● TASK INSTRUCTIONS: Reproduce the passage on SAT and ACT question types word for word.

● SELECTION:
----------------------------------------

The kinds of questions you’re going to find on either the ACT or SAT will have a major impact on how both the tests are completed, and which one you want to take to set up your college admissions applications for success.
Having a real solid understanding of the types of questions asked, what kinds of skills are being tested, and how to best complete these tests can make or break how well you do.
SAT exams focus heavily on your reading comprehension and vocabulary capabilities. In the writing section, you’re going to have your grammar and rhetorical skills tested. And then, of course, once you hit the mathematics section you’ll be tested for your proficiency in things like arithmetic, algebra, geometry, and how you problem solve.
All questions on the SAT test are going to be made in multiple-choice format, with four answer options available for each question.
The ACT, on the other hand, has an English section that tests your grammar usage and rhetorical skills, but it also has a dedicated reading section to better test your comprehension. The ACT science section focuses more on data analysis and critical reasoning skills than anything else. Mathematics will test you similarly to the way that the SAT math section tests you.
Most ACT questions are also going to be made up of multiple-choice options, though the English section has a dedicated writing and language section compared to the optional essay portion of the SAT.
You should know before you go into these two tests that the SAT has a history of putting forward tricky and complex questions, specifically designed to slow down and install students that aren’t as prepared as they should be.
The ACT, on the other hand, encourages students to be taking practice tests regularly but their questions are a lot more straightforward and generally easier to understand.
Keep all of this in mind before you decide to submit SAT or ACT exam sign-ups. You need to know exactly what you are getting into, especially if you want to get the best possible section scores (and the best score on the entire test) possible.

----------------------------------------

● Items from a dataset:
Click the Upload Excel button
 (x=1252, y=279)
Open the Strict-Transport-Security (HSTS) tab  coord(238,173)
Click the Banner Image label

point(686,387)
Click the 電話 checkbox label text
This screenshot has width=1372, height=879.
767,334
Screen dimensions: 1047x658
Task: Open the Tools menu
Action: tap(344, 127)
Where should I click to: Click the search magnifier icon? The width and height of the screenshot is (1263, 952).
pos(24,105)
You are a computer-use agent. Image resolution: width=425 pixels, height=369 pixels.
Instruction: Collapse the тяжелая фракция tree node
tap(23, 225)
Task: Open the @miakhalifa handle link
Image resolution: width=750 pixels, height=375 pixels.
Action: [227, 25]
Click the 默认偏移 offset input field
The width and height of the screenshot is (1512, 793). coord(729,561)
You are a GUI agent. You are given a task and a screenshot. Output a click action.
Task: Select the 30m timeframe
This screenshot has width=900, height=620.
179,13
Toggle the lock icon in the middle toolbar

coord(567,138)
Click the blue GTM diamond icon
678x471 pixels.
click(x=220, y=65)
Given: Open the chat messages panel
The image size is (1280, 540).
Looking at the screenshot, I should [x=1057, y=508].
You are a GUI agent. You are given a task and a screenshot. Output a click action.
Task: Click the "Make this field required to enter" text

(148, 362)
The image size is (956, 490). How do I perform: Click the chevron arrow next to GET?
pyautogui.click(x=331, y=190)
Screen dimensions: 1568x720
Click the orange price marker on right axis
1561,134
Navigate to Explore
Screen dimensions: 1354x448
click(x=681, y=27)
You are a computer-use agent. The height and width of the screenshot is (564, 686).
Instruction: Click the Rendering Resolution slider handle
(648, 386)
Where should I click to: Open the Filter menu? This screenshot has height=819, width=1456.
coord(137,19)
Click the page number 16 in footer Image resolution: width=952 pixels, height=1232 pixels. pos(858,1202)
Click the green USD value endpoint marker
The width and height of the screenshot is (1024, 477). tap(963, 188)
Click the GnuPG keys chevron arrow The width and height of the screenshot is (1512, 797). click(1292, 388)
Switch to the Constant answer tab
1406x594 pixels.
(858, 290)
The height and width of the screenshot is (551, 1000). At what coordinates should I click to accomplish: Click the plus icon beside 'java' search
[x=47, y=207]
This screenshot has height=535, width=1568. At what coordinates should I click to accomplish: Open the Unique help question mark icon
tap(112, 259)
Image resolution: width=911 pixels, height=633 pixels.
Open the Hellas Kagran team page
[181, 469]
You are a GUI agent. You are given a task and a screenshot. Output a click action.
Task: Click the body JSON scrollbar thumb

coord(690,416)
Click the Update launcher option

----------------------------------------

● EXPECTED ANSWER:
The kinds of questions you’re going to find on either the ACT or SAT will have a major impact on how both the tests are completed, and which one you want to take to set up your college admissions applications for success.
Having a real solid understanding of the types of questions asked, what kinds of skills are being tested, and how to best complete these tests can make or break how well you do.
SAT exams focus heavily on your reading comprehension and vocabulary capabilities. In the writing section, you’re going to have your grammar and rhetorical skills tested. And then, of course, once you hit the mathematics section you’ll be tested for your proficiency in things like arithmetic, algebra, geometry, and how you problem solve.
All questions on the SAT test are going to be made in multiple-choice format, with four answer options available for each question.
The ACT, on the other hand, has an English section that tests your grammar usage and rhetorical skills, but it also has a dedicated reading section to better test your comprehension. The ACT science section focuses more on data analysis and critical reasoning skills than anything else. Mathematics will test you similarly to the way that the SAT math section tests you.
Most ACT questions are also going to be made up of multiple-choice options, though the English section has a dedicated writing and language section compared to the optional essay portion of the SAT.
You should know before you go into these two tests that the SAT has a history of putting forward tricky and complex questions, specifically designed to slow down and install students that aren’t as prepared as they should be.
The ACT, on the other hand, encourages students to be taking practice tests regularly but their questions are a lot more straightforward and generally easier to understand.
Keep all of this in mind before you decide to submit SAT or ACT exam sign-ups. You need to know exactly what you are getting into, especially if you want to get the best possible section scores (and the best score on the entire test) possible.